[Exercise directions]:
Skip all pictures; return exactly the lines from the one containing "Task: Open the" through the end of the data.

Collected data entries
┌──
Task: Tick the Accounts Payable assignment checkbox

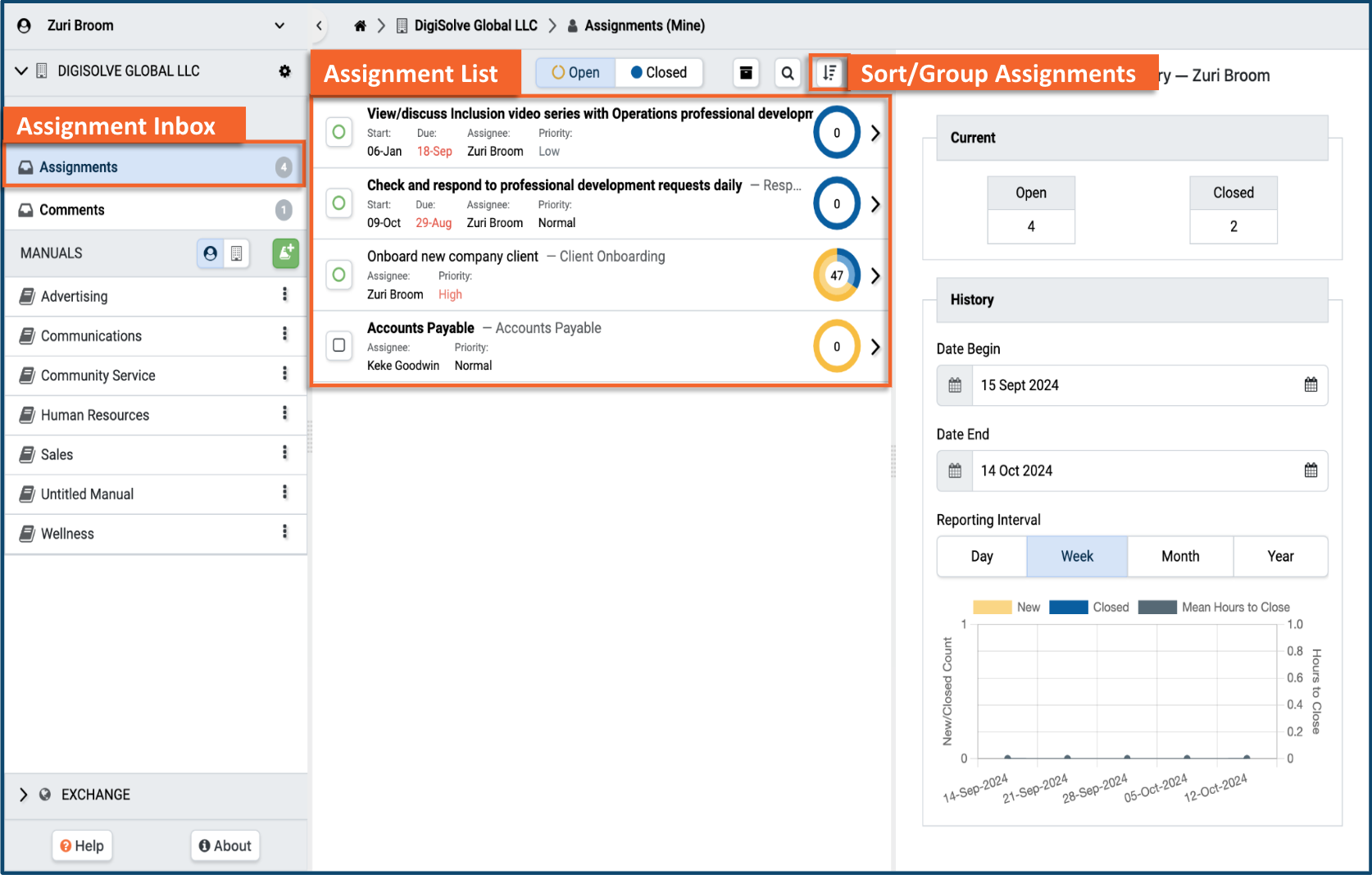Action: (339, 345)
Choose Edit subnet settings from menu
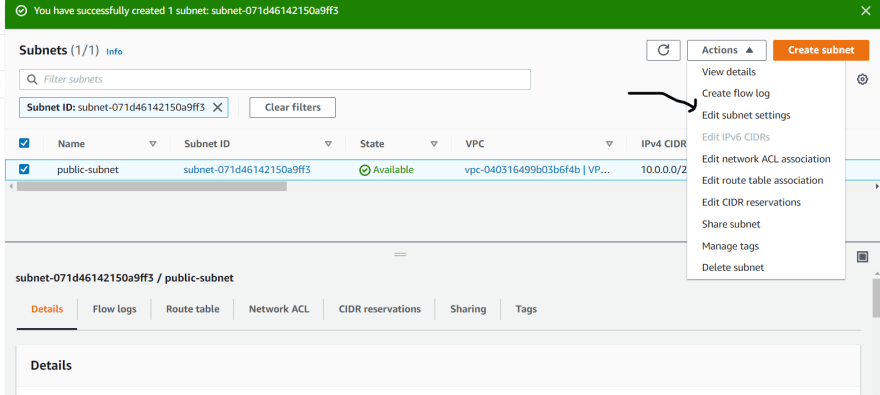 (x=746, y=115)
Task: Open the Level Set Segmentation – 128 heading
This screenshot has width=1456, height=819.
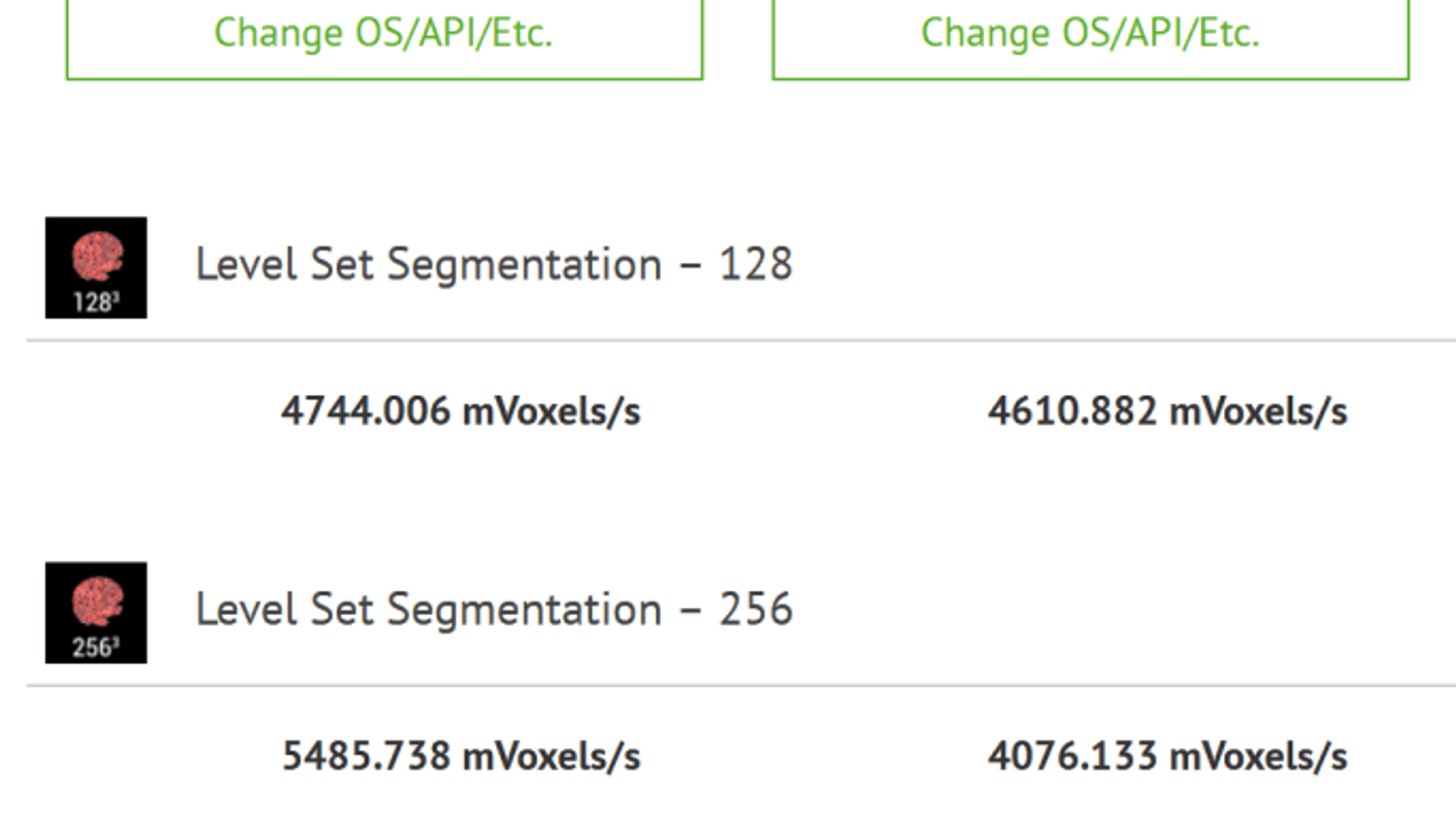Action: 494,265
└──
[The completed task]:
Task: Open the Level Set Segmentation – 128 heading
This screenshot has width=1456, height=819.
Action: 494,265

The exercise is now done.